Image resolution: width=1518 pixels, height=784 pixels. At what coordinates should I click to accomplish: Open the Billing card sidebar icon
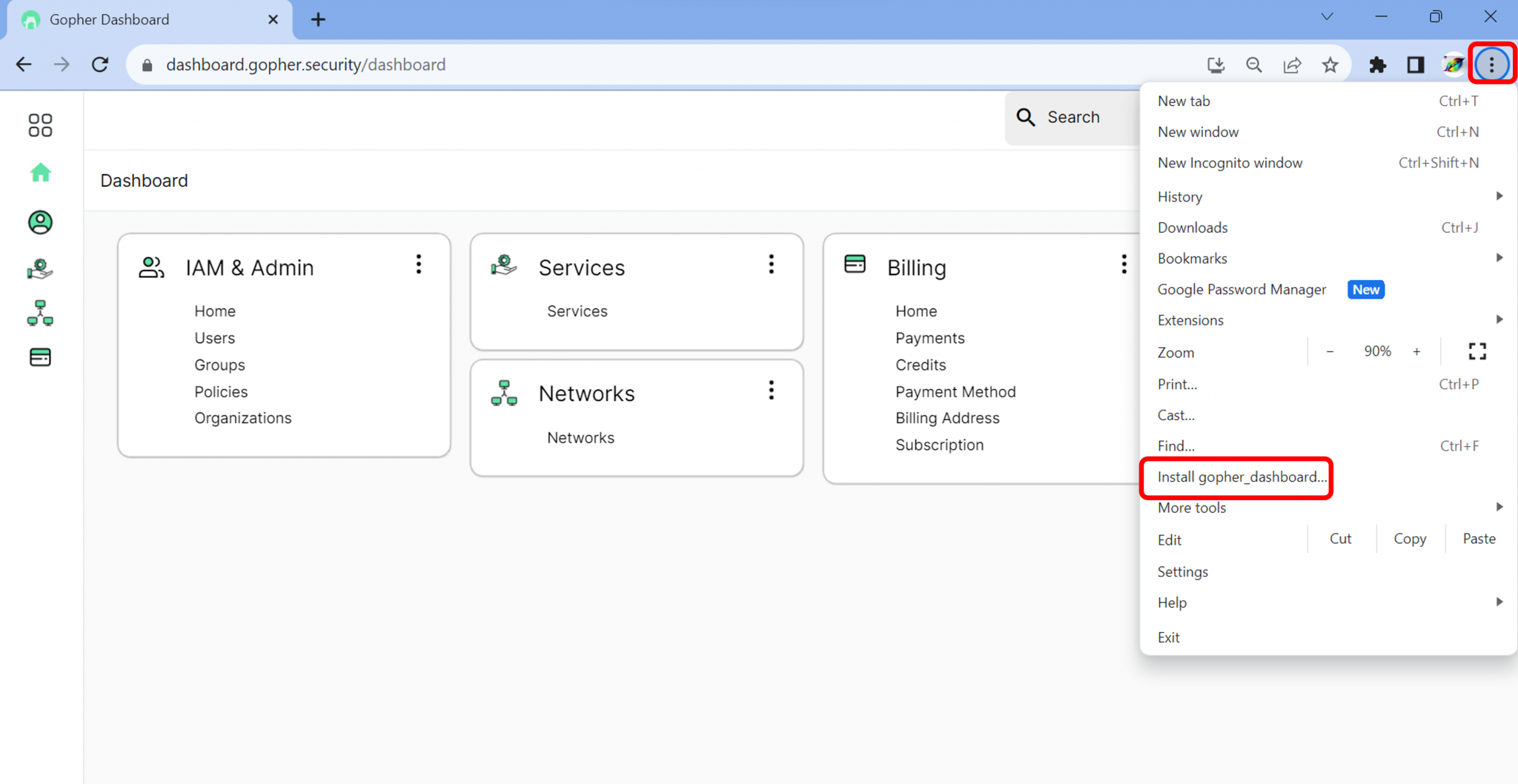tap(40, 358)
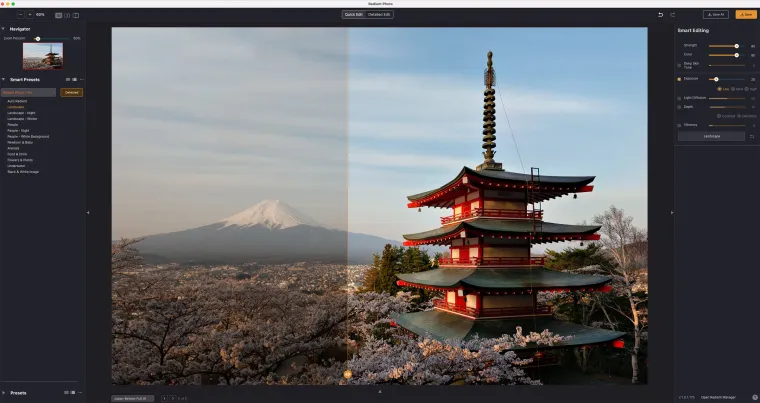Open the Smart Presets more options menu
The height and width of the screenshot is (403, 760).
point(82,79)
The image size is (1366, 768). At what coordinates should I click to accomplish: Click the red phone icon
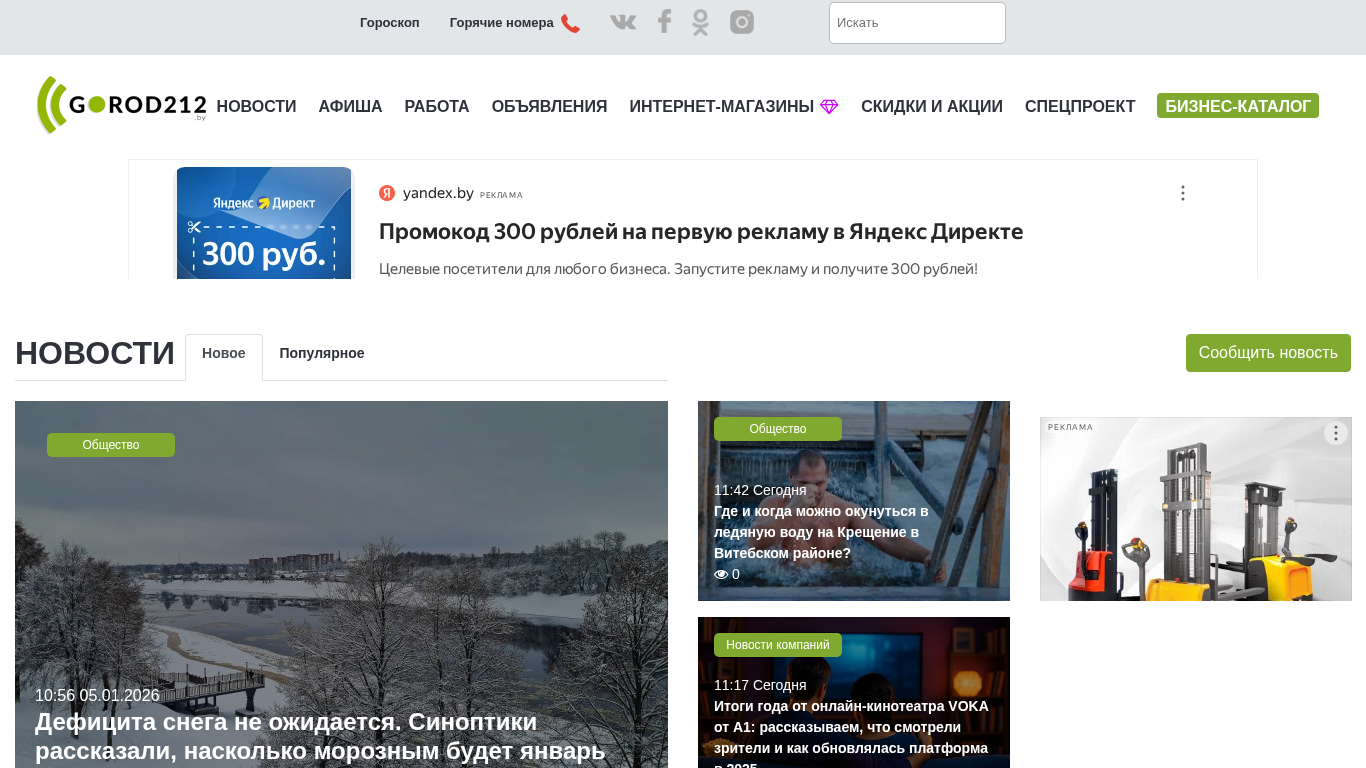pos(570,23)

What you will do:
Rewrite all the entries above with "coordinates" swapped for "position" and everything else unchanged. Leave the pictures out.

Answer to the problem:
Image resolution: width=1518 pixels, height=784 pixels. At what position should I click to accomplish: Open the Billing card sidebar icon
tap(40, 358)
Open the Smart Presets more options menu
The height and width of the screenshot is (403, 760).
point(82,79)
The image size is (1366, 768). At what position should I click to accomplish: Click the red phone icon
pos(570,23)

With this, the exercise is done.